Wood was finite. We had supplies, yes — Beatrix had brought equipment through the portal — but maintaining this many fires around the clock would burn through our resources faster than I wanted to calculate. Days, maybe. Before we were back to darkness and vulnerability.
"I know," Paul acknowledged, his shoulders slumping with the weight of leadership he'd never asked to carry. "But we don't have much of a choice. Not until we can get more security in place."
My gaze shifted to Nial, who had remained silent throughout the exchange. He sat slightly apart from Paul, his eyes fixed on the dance of flames before him with the kind of empty stare that suggested his mind was somewhere else entirely. Back home, probably. With his wife. His toddler. The life he'd been ripped from and might never see again.
"This is why we need your help," I said, holding his gaze when he finally looked up. "We need to get those fences built as soon as possible."
The words felt hollow in my mouth. Practical concerns, survival logistics, the business of staying alive in a world that wanted us dead — it all seemed so distant now, so irrelevant compared to what I'd done at the lagoon. But this was how it worked, wasn't it? This was how monsters kept functioning. They talked about fences and fires and resource management while the blood on their hands slowly dried.
Nial's expression was a battlefield — reluctance warring with grim understanding, denial fighting acceptance. "I get it," he said finally, his voice heavy with exhaustion that went beyond physical tiredness. "But it's all so overwhelming. I have a wife and a toddler back home. I can't even begin to process all of this."

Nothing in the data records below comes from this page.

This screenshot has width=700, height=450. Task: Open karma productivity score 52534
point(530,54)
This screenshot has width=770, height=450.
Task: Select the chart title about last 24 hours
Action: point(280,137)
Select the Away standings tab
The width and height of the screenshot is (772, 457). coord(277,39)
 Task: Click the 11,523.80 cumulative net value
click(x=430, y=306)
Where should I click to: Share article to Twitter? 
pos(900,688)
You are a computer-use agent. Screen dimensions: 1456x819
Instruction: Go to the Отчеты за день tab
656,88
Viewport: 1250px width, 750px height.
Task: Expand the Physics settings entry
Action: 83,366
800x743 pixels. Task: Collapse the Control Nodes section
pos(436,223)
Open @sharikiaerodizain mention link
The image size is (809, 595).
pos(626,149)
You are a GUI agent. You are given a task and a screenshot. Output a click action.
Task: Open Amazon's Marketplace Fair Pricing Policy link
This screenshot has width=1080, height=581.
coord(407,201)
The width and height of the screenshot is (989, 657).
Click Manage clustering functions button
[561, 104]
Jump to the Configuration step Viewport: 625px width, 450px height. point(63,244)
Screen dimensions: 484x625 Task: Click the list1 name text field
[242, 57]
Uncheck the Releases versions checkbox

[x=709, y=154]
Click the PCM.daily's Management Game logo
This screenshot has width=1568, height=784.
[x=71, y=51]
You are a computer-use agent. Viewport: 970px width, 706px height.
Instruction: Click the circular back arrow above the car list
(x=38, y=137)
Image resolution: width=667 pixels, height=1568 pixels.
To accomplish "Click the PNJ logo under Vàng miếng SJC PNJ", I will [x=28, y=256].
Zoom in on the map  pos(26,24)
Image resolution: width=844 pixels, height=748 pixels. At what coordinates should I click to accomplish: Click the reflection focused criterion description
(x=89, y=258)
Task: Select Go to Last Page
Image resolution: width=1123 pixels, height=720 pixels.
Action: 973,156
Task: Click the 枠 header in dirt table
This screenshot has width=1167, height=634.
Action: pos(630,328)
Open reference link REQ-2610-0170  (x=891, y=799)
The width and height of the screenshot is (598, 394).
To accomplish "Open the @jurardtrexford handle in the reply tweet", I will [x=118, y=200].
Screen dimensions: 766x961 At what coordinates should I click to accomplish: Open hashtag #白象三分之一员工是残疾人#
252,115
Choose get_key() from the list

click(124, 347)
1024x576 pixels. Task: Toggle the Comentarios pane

I know, I wanted to say. I have a fiancée. A daughter I've never met. A life I destroyed the moment I stepped through that portal.
But those words would lead to other words, to questions about why my eyes kept darting toward the dunes, why my hands wouldn't stop trembling, why I looked like a man who had just committed a crime too terrible to name. So I kept silent and let Paul handle the response.
"I know it's hard," Paul interjected, his hand finding Nial's shoulder. "But we're all in this together. And we need your skills and expertise to help us survive in this new world."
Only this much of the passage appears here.